(INPUT Opens)
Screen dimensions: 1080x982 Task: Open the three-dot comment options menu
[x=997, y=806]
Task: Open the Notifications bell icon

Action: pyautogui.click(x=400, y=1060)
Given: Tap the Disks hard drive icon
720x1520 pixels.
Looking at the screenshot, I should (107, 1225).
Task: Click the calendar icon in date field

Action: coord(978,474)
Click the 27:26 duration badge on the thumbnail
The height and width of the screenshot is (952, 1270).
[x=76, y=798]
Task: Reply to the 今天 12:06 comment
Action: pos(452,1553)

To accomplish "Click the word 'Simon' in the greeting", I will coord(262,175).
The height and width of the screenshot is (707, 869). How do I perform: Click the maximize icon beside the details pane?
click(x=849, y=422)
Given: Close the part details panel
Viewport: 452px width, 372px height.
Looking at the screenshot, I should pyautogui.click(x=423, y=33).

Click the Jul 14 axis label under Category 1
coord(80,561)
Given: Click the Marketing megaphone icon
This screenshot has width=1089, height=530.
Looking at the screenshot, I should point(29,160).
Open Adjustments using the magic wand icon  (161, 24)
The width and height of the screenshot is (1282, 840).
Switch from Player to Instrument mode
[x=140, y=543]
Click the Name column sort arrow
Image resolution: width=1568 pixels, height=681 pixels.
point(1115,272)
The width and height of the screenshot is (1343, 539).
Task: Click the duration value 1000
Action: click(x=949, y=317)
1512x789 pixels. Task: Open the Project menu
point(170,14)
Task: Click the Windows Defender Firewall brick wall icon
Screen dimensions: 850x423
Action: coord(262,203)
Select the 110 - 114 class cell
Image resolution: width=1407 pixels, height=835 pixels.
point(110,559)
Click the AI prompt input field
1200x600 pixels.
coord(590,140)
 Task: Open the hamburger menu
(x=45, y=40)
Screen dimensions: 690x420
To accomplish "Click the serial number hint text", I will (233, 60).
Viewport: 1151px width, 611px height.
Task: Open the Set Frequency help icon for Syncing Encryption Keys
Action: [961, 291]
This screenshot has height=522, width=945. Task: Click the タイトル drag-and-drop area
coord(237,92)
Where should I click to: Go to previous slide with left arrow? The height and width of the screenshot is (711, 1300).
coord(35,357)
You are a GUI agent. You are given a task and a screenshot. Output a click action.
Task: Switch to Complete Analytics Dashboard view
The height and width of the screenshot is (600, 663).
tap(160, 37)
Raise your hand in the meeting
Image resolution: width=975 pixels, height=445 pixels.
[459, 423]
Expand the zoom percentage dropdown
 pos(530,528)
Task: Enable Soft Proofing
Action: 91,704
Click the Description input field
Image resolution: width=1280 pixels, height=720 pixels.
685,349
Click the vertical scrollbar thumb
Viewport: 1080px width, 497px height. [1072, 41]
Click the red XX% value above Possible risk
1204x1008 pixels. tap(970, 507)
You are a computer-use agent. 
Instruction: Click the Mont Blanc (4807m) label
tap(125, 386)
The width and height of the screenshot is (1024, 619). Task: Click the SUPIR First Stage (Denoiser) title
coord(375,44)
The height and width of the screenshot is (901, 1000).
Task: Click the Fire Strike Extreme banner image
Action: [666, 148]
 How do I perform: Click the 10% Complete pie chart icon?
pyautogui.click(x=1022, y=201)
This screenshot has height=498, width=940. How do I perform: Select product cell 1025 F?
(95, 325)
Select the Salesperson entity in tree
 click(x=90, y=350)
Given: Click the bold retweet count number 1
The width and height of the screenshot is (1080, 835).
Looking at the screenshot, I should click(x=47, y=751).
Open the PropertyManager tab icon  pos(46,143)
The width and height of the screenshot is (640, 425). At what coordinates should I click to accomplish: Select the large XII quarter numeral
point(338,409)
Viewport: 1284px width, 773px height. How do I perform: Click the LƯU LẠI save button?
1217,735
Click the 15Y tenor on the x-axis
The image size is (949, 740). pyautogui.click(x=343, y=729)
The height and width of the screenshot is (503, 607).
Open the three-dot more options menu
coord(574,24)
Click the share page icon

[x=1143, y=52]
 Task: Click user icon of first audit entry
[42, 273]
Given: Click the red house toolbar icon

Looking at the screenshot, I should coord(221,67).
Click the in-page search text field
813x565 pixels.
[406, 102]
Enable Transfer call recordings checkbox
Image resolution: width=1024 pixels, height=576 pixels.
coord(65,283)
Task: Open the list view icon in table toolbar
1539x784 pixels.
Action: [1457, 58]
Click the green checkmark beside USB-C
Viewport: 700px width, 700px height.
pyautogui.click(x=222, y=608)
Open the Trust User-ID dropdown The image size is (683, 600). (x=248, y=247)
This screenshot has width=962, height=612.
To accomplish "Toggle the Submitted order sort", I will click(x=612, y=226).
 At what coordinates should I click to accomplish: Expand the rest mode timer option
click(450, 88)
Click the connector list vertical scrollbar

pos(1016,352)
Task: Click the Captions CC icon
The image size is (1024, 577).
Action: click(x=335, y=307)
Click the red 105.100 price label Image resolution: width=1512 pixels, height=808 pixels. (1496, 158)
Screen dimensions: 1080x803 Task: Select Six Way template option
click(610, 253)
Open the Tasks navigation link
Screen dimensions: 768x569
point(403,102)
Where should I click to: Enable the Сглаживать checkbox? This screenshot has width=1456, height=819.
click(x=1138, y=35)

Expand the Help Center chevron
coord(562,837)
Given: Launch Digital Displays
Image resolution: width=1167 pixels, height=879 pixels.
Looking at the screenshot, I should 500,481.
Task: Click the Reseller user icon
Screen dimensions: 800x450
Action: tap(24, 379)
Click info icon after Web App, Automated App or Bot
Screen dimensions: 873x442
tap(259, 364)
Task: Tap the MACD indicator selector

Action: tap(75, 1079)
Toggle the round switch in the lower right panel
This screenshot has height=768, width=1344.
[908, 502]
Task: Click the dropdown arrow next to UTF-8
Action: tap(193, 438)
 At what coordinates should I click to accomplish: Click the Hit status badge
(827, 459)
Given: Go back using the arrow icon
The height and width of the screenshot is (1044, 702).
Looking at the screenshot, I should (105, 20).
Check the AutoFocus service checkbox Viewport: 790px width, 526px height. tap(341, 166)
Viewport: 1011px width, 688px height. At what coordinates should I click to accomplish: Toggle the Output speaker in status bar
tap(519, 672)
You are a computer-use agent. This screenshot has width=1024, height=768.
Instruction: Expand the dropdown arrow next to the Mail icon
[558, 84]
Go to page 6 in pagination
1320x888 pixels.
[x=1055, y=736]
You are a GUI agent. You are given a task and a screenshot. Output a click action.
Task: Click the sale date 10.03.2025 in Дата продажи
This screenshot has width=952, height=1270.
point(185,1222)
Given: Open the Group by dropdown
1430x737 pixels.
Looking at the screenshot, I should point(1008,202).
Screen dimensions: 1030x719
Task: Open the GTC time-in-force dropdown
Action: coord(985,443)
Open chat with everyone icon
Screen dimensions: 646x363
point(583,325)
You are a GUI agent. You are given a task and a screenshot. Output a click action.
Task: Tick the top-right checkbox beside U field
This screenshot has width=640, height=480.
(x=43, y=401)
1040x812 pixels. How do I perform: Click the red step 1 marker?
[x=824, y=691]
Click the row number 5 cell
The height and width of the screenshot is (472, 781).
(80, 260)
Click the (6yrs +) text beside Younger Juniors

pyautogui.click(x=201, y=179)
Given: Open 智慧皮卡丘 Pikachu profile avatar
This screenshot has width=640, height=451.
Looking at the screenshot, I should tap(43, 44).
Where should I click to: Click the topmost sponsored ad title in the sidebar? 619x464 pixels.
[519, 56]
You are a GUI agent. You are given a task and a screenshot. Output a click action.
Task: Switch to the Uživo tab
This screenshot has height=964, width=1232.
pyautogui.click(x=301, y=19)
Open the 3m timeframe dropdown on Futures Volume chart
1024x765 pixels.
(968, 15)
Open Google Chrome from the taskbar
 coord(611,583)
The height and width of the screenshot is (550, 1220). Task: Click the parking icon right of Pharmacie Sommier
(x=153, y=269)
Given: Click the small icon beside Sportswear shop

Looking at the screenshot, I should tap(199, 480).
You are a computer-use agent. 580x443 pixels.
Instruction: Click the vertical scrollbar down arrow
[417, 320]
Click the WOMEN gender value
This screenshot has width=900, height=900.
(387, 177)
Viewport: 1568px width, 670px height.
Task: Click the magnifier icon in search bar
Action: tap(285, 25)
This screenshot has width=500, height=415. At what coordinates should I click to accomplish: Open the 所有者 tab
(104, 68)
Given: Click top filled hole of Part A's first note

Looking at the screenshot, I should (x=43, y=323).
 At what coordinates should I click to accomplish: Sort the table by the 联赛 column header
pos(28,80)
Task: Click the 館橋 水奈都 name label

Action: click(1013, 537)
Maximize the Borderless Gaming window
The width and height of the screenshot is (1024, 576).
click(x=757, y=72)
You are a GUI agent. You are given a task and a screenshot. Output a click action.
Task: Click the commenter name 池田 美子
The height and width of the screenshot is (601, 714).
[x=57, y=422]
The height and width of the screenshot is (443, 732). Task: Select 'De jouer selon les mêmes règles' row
(INPUT Closes)
▶ **PROBLEM**
Take the entries above and return only the lines from the one with "Given: Close the part details panel" to the one with "Raise your hand in the meeting", both included, unchanged.

▶ **EXPECTED OUTPUT**
Given: Close the part details panel
Viewport: 452px width, 372px height.
Looking at the screenshot, I should pyautogui.click(x=423, y=33).

Click the Jul 14 axis label under Category 1
coord(80,561)
Given: Click the Marketing megaphone icon
This screenshot has width=1089, height=530.
Looking at the screenshot, I should point(29,160).
Open Adjustments using the magic wand icon  (161, 24)
The width and height of the screenshot is (1282, 840).
Switch from Player to Instrument mode
[x=140, y=543]
Click the Name column sort arrow
Image resolution: width=1568 pixels, height=681 pixels.
point(1115,272)
The width and height of the screenshot is (1343, 539).
Task: Click the duration value 1000
Action: click(x=949, y=317)
1512x789 pixels. Task: Open the Project menu
point(170,14)
Task: Click the Windows Defender Firewall brick wall icon
Screen dimensions: 850x423
Action: coord(262,203)
Select the 110 - 114 class cell
Image resolution: width=1407 pixels, height=835 pixels.
point(110,559)
Click the AI prompt input field
1200x600 pixels.
coord(590,140)
 Task: Open the hamburger menu
(x=45, y=40)
Screen dimensions: 690x420
To accomplish "Click the serial number hint text", I will (233, 60).
Viewport: 1151px width, 611px height.
Task: Open the Set Frequency help icon for Syncing Encryption Keys
Action: [961, 291]
This screenshot has height=522, width=945. Task: Click the タイトル drag-and-drop area
coord(237,92)
Where should I click to: Go to previous slide with left arrow? The height and width of the screenshot is (711, 1300).
coord(35,357)
You are a GUI agent. You are given a task and a screenshot. Output a click action.
Task: Switch to Complete Analytics Dashboard view
The height and width of the screenshot is (600, 663).
tap(160, 37)
Raise your hand in the meeting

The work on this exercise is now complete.